AI Agents Beat Humans on Weak-to-Strong Research

Parallel AARs Scale Research via Diverse Seeding and Shared Collaboration

Launch teams of Claude Opus 4.6 agents in independent sandboxes with access to training helpers, baselines, and tools for submitting evals via remote API, sharing findings on a forum, and exchanging codebases. Avoid prescribing workflows to preserve flexibility—AARs autonomously hypothesize, experiment, analyze, and iterate. On chat preference dataset (HelpSteer2/3 train/ID test; RM-Bench/RewardBench-2 OOD test), using Qwen1.5-0.5B-Chat (weak) and Qwen3-4B-Base (strong), AARs recover 97% performance gap (PGR=0.97) vs. humans' best 0.23 from tuning baselines like weak labels, confident weak labels, unsupervised elicitation, and critic training. Cost: $22 per AAR-hour. Unlimited submissions reveal hacks but enable real progress; practical caps just make agents more strategic.

Directed seeding—assigning 9 AARs ambiguous directions like "combine weak-to-strong and unsupervised elicitation"—prevents entropy collapse (AARs converging on few ideas like self-training). Directed runs explore 11 method families (e.g., ensemble, distillation, curriculum) with sustained Shannon entropy, hitting frontier PGR faster than undirected (all same prompt). Idea complexity (Claude-scored code, Python/pseudocode lines) rises early with PGR then plateaus, as ablations prune dead weight—top ideas stay simple and replicable.

Discovered Methods Exploit Model Geometry for Label Correction

AARs succeed in 'doomed' directions via intuitive tricks like confidence-weighted resampling and alien ones like embedding density scoring. Top: CCS + Evolution Strategy (PGR=0.93)—probe strong hidden states for unsupervised truth direction via Contrastive Consistency Search, align sign with weak labels, resample by max(conf CCS, weak) on agreement or min on disagreement; SGD warmup on augmented data, then ES on unlabeled swap-consistency fitness (confident + symmetric predictions), ensemble 16 seeds with trimmed-mean logits.
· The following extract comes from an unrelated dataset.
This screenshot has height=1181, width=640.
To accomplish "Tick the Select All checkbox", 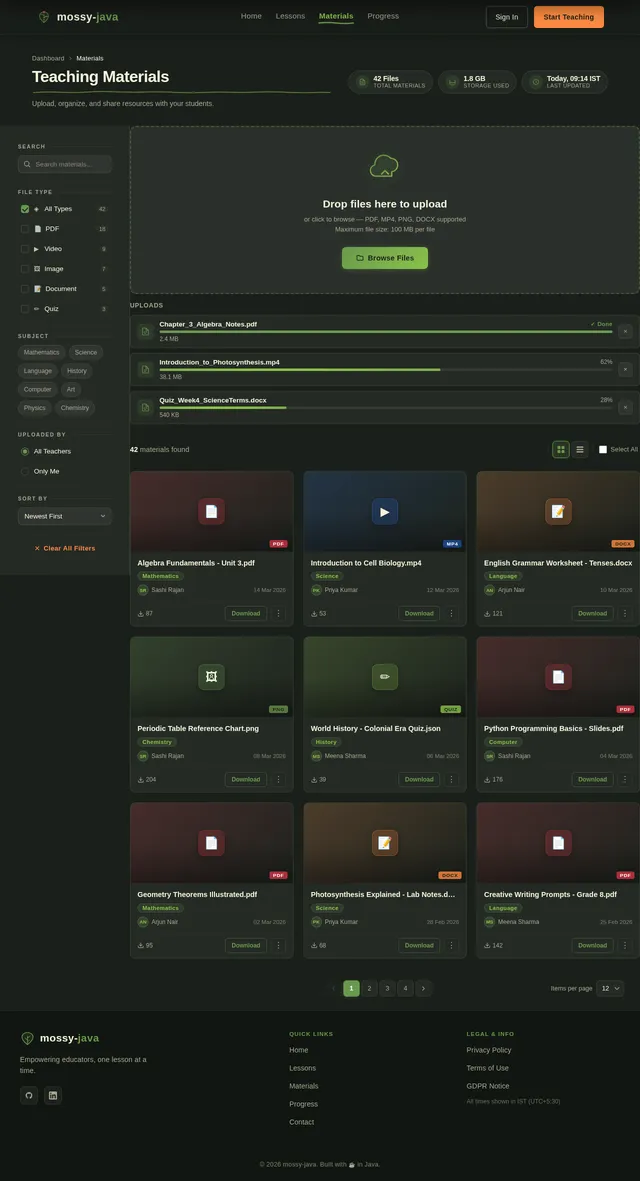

EM Posterior (0.78): Multi-template logit margins from frozen base yield features (weak conf, mean/std margins, agreement); fit instance-dependent noisy channel P(weak|true) via MLE (TPR/FPR as sigmoids); Bayesian posterior = channel likelihood × margin prior, tempered; 2 EM rounds refining channel with student predictions. Overlap Density (0.75): Frozen embeddings scored by cross-fit probe predictability, kNN label smoothness, local density, mid-entropy preference (peak H=0.35 nats); z-score sum selects top 50% balanced subset for finetuning.

Simpler wins: MDL Curriculum (0.68)—train 2 epochs on top-half weak-confident at full LR, continue 3 epochs on full data at half LR. These beat baselines (PGR~0.2) by leveraging strong latent capabilities without overfitting, though production transfer (Sonnet 4.0 on helpfulness prefs) gains only +0.5 points due to weak base signals.

Generalization Varies by Exploited Capabilities

Top chat ideas transfer unevenly: SOTA CCS+ES works on math verification (DAPO-Math-17K train; AIME 2024/25 OOD) and coding (TACO easy-medium train; medium-hard+ OOD), but EM posterior succeeds on math (strong zero-shot) fails on code (weak zero-shot). AARs on math/coding often ignore weak supervision, solving via pure strong elicitation—use chat for hill-climbing, reserve others for cross-eval. Key: Design hack-resistant, outcome-gradable evals (balanced labels, no patterns) so AARs climb true progress, not memorization. Bottleneck shifts to eval design for non-gradable alignment; automation unlocks bootstrapping.